3.3 Flächendeckend Auswertungen ermöglichen

Die Geldauflagen bei Gerichten und Staatsanwaltschaften sollten flächendeckend nach Einzelempfänger ausgewertet werden.

4 Stellungnahme des Ministeriums

Das Justizministerium teilt mit, dass es nur in begrenztem Umfang auf einen höheren Staatsanteil an den Geldauflagen hinwirken könne. Dem weitaus überwiegenden Teil der Geldauflagen lägen gerichtliche Entscheidungen zugrunde, bei denen eine Einflussnahme wegen der richterlichen Unabhängigkeit verwehrt sei. Bei gerichtlichen und staatsanwaltschaftlichen Entscheidungen über die Geldauflagenempfänger seien zudem spezialpräventive Erwägungen zu beachten. Hinzu komme, dass sich eine Erhöhung des Staatsanteils zwangsläufig zulasten der justiznahen gemeinnützigen Einrichtungen auswirken dürfte.

Das Ministerium steht der Empfehlung positiv gegenüber, die Richter und Staatsanwälte mindestens halbjährlich über die Einzelempfänger von Geldauflagen auf Bezirksebene zu unterrichten. Bei den Staatsanwaltschaften sei die Informationspflicht im Erlasswege bereits umgesetzt. Im gerichtlichen Bereich solle die regelmäßige Unterrichtung erfolgen, wenn die IT-technischen Voraussetzungen gegeben seien.

5 Schlussbemerkung

Der Rechnungshof hält an seiner Empfehlung fest, den Staatsanteil an den Geldauflagen zu erhöhen.
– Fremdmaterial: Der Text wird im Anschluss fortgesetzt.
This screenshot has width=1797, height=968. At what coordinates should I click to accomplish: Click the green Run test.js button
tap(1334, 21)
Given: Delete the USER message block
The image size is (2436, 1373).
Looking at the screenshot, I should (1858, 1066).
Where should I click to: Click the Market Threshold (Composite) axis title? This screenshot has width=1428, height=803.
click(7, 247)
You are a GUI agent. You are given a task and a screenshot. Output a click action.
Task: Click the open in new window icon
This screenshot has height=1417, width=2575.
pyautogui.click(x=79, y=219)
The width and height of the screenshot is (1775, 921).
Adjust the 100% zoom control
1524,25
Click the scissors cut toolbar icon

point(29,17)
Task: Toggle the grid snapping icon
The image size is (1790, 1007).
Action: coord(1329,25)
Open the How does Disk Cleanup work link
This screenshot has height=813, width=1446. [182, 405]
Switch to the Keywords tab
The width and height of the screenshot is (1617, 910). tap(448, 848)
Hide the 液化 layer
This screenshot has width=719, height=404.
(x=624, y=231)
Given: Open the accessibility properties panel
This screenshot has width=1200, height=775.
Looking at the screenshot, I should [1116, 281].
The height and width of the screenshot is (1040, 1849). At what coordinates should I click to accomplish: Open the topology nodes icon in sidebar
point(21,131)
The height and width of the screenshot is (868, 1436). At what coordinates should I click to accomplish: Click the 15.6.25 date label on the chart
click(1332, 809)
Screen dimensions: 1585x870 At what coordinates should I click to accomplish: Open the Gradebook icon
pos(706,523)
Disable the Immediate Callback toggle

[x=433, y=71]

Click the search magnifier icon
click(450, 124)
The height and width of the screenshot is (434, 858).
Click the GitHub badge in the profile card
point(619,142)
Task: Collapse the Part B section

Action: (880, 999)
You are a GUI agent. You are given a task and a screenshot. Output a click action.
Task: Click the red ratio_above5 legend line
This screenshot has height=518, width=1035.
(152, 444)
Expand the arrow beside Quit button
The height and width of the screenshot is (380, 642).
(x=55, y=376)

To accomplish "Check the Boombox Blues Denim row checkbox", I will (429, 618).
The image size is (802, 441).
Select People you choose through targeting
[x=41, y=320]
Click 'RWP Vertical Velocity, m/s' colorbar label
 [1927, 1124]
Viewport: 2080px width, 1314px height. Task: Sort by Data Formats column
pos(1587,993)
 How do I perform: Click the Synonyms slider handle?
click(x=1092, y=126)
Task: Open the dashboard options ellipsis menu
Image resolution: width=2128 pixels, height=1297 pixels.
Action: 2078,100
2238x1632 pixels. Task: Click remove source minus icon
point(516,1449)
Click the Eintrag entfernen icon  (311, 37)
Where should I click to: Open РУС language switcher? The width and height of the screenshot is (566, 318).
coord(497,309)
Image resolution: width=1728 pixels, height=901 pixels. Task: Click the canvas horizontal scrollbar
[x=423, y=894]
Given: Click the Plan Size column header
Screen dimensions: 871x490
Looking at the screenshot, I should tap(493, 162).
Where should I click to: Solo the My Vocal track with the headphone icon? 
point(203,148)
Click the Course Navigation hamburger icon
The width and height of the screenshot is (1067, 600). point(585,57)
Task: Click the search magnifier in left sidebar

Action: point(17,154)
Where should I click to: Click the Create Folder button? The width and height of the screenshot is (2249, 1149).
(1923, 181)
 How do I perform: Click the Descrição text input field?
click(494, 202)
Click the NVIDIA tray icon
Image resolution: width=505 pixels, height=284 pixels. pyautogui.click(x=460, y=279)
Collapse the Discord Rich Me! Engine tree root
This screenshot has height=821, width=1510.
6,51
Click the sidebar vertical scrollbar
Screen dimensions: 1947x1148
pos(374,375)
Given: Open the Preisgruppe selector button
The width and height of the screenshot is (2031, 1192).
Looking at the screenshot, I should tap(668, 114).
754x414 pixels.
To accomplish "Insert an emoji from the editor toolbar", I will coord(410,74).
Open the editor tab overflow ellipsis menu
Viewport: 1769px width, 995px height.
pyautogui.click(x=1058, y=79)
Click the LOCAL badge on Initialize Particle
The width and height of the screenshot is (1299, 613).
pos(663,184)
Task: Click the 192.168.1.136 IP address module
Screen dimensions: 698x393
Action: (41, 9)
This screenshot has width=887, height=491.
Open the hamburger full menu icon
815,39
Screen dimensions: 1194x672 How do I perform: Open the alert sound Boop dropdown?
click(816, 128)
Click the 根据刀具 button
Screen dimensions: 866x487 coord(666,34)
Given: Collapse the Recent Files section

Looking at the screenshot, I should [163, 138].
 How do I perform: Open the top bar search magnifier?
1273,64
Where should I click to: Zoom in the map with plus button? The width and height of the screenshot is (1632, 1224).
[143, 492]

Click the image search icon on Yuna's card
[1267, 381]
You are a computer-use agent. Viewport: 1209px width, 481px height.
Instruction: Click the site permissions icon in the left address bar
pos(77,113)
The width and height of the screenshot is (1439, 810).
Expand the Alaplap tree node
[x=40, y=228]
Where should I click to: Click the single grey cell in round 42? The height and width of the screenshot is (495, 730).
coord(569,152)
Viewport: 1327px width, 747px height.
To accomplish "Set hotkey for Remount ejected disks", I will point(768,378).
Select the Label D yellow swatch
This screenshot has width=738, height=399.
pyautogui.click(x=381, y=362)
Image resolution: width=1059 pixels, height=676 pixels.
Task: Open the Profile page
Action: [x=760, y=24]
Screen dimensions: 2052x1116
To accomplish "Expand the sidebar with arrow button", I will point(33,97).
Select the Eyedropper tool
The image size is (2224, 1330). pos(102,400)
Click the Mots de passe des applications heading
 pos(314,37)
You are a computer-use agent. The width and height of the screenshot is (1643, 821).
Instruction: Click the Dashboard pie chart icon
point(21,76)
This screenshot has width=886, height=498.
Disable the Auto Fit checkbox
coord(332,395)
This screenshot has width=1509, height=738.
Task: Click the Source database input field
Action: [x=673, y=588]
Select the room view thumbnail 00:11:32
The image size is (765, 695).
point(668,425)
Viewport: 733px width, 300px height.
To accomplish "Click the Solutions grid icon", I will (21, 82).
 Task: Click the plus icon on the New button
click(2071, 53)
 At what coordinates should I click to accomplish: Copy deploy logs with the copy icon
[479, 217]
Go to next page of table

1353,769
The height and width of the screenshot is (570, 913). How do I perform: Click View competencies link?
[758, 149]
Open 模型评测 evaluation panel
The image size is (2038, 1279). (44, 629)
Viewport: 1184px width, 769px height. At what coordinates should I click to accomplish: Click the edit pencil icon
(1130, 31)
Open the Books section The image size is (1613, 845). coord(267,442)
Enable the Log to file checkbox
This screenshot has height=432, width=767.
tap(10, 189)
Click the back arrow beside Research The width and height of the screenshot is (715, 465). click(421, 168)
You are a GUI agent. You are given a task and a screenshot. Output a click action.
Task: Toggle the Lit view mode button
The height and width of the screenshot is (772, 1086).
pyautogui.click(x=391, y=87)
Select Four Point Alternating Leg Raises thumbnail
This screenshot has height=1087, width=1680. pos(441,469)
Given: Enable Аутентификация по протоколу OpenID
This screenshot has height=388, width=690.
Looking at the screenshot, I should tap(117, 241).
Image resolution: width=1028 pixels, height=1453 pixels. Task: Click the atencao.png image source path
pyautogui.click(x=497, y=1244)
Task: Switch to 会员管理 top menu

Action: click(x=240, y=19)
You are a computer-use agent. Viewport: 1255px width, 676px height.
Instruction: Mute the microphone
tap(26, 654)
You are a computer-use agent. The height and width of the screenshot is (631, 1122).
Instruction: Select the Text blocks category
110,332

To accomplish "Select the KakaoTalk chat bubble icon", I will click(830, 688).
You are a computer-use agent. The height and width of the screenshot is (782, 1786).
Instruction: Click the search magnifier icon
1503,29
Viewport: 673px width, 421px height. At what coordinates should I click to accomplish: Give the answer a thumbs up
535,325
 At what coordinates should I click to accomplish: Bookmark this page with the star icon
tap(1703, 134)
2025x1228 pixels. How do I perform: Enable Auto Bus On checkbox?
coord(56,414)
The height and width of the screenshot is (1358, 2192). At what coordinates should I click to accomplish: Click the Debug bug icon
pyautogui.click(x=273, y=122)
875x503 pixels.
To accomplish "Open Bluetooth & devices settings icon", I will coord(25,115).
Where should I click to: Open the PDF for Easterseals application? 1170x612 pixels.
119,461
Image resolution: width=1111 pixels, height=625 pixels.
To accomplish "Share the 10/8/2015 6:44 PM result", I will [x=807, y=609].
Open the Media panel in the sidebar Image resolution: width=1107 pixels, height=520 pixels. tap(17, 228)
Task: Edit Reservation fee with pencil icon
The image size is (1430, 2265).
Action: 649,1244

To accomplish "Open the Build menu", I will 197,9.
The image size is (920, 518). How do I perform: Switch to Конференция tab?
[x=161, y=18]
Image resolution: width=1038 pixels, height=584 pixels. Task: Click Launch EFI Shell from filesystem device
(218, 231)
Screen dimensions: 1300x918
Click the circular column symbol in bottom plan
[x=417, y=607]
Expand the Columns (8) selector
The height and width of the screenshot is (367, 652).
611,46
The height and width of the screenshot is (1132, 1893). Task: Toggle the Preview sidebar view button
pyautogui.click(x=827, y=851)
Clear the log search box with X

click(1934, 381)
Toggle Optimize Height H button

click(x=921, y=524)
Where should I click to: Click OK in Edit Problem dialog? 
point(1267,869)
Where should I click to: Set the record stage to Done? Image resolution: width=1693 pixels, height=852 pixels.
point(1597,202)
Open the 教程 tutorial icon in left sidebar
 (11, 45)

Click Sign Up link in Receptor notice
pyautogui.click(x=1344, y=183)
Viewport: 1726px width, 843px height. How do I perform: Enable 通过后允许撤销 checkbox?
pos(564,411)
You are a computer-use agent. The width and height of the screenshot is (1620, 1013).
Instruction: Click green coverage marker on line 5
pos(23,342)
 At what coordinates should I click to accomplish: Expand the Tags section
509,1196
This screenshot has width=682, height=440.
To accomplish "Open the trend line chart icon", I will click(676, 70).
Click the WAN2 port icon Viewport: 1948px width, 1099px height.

Knapp ein Drittel der Geldauflagen wird von den Staatsanwaltschaften festgesetzt. Spezialpräventive Erwägungen können auch bei einem höheren Staatsanteil - wie in anderen Ländern - ausreichend berücksichtigt werden.

Die Befürchtung des Justizministeriums wird nicht geteilt, dass sich ein höherer Staatsanteil zwangsläufig zulasten der justiznahen Einrichtungen auswirken muss.